TO DO => In this exercise, the entries below are to be transcribed exactly, line by line.
---------- GIVEN DATA
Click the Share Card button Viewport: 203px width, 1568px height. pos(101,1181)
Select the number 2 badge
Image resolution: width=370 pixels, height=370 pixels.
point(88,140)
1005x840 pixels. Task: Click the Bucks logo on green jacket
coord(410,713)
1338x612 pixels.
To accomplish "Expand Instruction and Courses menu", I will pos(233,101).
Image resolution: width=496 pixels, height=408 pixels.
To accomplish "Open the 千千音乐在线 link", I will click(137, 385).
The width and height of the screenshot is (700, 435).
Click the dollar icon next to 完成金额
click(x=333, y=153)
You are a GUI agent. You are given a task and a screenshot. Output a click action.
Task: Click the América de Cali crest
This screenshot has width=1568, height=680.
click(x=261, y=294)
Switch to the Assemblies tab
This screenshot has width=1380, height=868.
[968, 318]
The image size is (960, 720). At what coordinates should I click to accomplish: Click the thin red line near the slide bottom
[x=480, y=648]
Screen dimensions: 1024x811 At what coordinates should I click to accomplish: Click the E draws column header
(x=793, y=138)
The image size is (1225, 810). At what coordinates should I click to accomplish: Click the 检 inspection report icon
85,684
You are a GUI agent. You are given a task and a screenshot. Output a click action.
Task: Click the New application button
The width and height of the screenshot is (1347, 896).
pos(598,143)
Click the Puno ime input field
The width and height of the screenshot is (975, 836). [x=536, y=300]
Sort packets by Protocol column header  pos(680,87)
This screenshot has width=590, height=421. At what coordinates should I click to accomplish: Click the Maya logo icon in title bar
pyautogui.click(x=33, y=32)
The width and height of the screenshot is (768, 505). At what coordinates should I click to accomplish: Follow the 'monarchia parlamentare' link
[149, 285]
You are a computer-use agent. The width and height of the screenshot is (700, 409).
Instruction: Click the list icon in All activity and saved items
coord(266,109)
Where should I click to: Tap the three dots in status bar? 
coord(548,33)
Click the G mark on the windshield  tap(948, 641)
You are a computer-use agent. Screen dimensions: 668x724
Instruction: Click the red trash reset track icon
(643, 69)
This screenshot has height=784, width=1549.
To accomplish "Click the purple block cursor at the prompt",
--------------------
RESPONSE TO THIS EXERCISE =>
Click the Share Card button Viewport: 203px width, 1568px height. pos(101,1181)
Select the number 2 badge
Image resolution: width=370 pixels, height=370 pixels.
point(88,140)
1005x840 pixels. Task: Click the Bucks logo on green jacket
coord(410,713)
1338x612 pixels.
To accomplish "Expand Instruction and Courses menu", I will pos(233,101).
Image resolution: width=496 pixels, height=408 pixels.
To accomplish "Open the 千千音乐在线 link", I will click(137, 385).
The width and height of the screenshot is (700, 435).
Click the dollar icon next to 完成金额
click(x=333, y=153)
You are a GUI agent. You are given a task and a screenshot. Output a click action.
Task: Click the América de Cali crest
This screenshot has width=1568, height=680.
click(x=261, y=294)
Switch to the Assemblies tab
This screenshot has width=1380, height=868.
[968, 318]
The image size is (960, 720). At what coordinates should I click to accomplish: Click the thin red line near the slide bottom
[x=480, y=648]
Screen dimensions: 1024x811 At what coordinates should I click to accomplish: Click the E draws column header
(x=793, y=138)
The image size is (1225, 810). At what coordinates should I click to accomplish: Click the 检 inspection report icon
85,684
You are a GUI agent. You are given a task and a screenshot. Output a click action.
Task: Click the New application button
The width and height of the screenshot is (1347, 896).
pos(598,143)
Click the Puno ime input field
The width and height of the screenshot is (975, 836). [x=536, y=300]
Sort packets by Protocol column header  pos(680,87)
This screenshot has width=590, height=421. At what coordinates should I click to accomplish: Click the Maya logo icon in title bar
pyautogui.click(x=33, y=32)
The width and height of the screenshot is (768, 505). At what coordinates should I click to accomplish: Follow the 'monarchia parlamentare' link
[149, 285]
You are a computer-use agent. The width and height of the screenshot is (700, 409).
Instruction: Click the list icon in All activity and saved items
coord(266,109)
Where should I click to: Tap the three dots in status bar? 
coord(548,33)
Click the G mark on the windshield  tap(948, 641)
You are a computer-use agent. Screen dimensions: 668x724
Instruction: Click the red trash reset track icon
(643, 69)
This screenshot has height=784, width=1549.
To accomplish "Click the purple block cursor at the prompt",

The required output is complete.